Saturday 11 January 2014

Our first family trip to London

We've taken Harry to London a few times in the past, but had never braved a trip with both children in tow. At the end of the Christmas holiday, and with an inset day for Harry, Ram managed to find us a cheap night in a Travelodge and so we set off on the train with small child and toddler.

A first family trip to London

Our first stop was a river cruise. Again, always one to spot a good deal, Ram found us tickets for a cruise with City Cruises that ended up being free! It was a cold morning, and the boat was pretty empty, but we sat up on the open top deck so that we could see around. We travelled from Tower Bridge to Westminster, and there was an interesting live commentary to explain the sights that we were passing.

Then we headed to Covent Garden and the London Transport Museum. It really was excellent, and I'll be posting a detailed review in a couple of days. The children loved the chance to board some real London trains and buses, and we were all fascinated by the history of the London Underground. It's a fairly compact museum, so good for those little legs, but there is plenty crammed in and we learned a great deal. It was also very well organised for younger visitors, with activities to keep them occupied all the way around.

A first family trip to London

We finished the day at Hamleys. Not for purchasing, as it's far too expensive, but there is lots to see and you can have a look at the larger sets that you don't see in smaller toy shops. There are also some toys out to watch and play with, and we spent some time watching the Hexbugs running around in their plastic mazes. The children are still playing with the tiny Hexbug robots that they got for Christmas, and I see some Hexbug maze inspired crafting coming on.

A first family trip to London

We stayed overnight in the Covent Garden Travelodge, which like all hotels in the chain was very basic, but it did all that we needed to and was very conveniently located for the Underground. We paid a bit extra for the buffet breakfast the next morning, as we have more luck getting the children to eat if they can choose from a buffet, and there was plenty there to suit all of us.

The next morning we began our day at the Natural History Museum, arriving early to try and beat the crowds. Over Christmas we watched David Attenborough's Natural History Museum Alive on television, and Harry has been watching it continuously ever since. He was delighted to find himself in the museum, and was excitedly showing us all the exhibits that were featured. He has been to the museum several times in the past, but he definitely enjoyed this visit more, now that he has more awareness of the things that he is seeing. We visited our favourite areas - the dinosaurs are always popular even though both children are a little nervous of the animated T-Rex at the end of the exhibition! We had to find the dodo as well as that features in the programme.

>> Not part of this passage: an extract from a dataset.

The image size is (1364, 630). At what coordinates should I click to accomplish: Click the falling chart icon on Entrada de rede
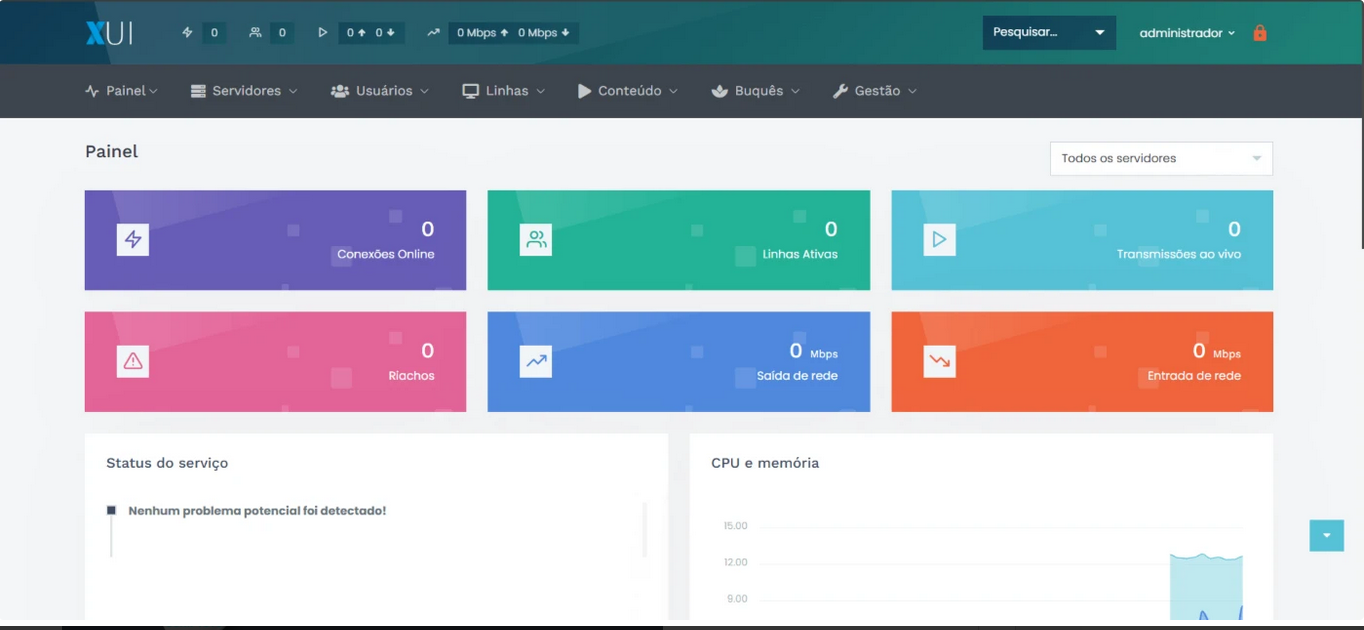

A first family trip to London

Then we crossed over to the Science Museum, another favourite. The Garden area in the basement is aimed at children aged up to age 6, and Harry has spent a lot of time there in the past. We introduced Mia to the fantastic water table, and we spent some time here playing. Then we headed upstairs to Launch Pad, where there are interactive science exhibits aimed at slightly older children. It's a shame that this area is always so busy, because it can be difficult to have a proper detailed look at anything. The favourite area is the Big Machine, where children can move plastic pellets about using pulleys, lifts and so on.

A first family trip to London

There is also a nice, quieter area at the Science Museum where there are lots of old models on display. It's in the main room on the ground floor but it's accessed by a staircase/lift so it's easy to miss. There are some model trains, with buttons to press to make the wheels go around, and a really interesting collection of unusual educational models.

Travelling around the London Underground with a pushchair is not easy, and I'm not sure that we'll attempt it again. Although things are improving, and several of the stations that we used did have lifts, it is not easy to keep track of a folded pushchair, luggage, toddler and a small child in the crowded stations. Both children need to be helped on the escalators, and sometimes the trains were so busy that we had to really cram ourselves on, not comfortable for any of us. It was a real contrast to our experience in Berlin, where the U-Bahn was much more family friendly.

We had a really lovely couple of days up in London, and I'm glad that we gave it a go. There are some good deals to be had on cheap hotels if you look around, and once you are in London there is so much there that you can do for free. It might seem a bit of a mission with young children, but I'd definitely recommend taking them if you are able to get to London!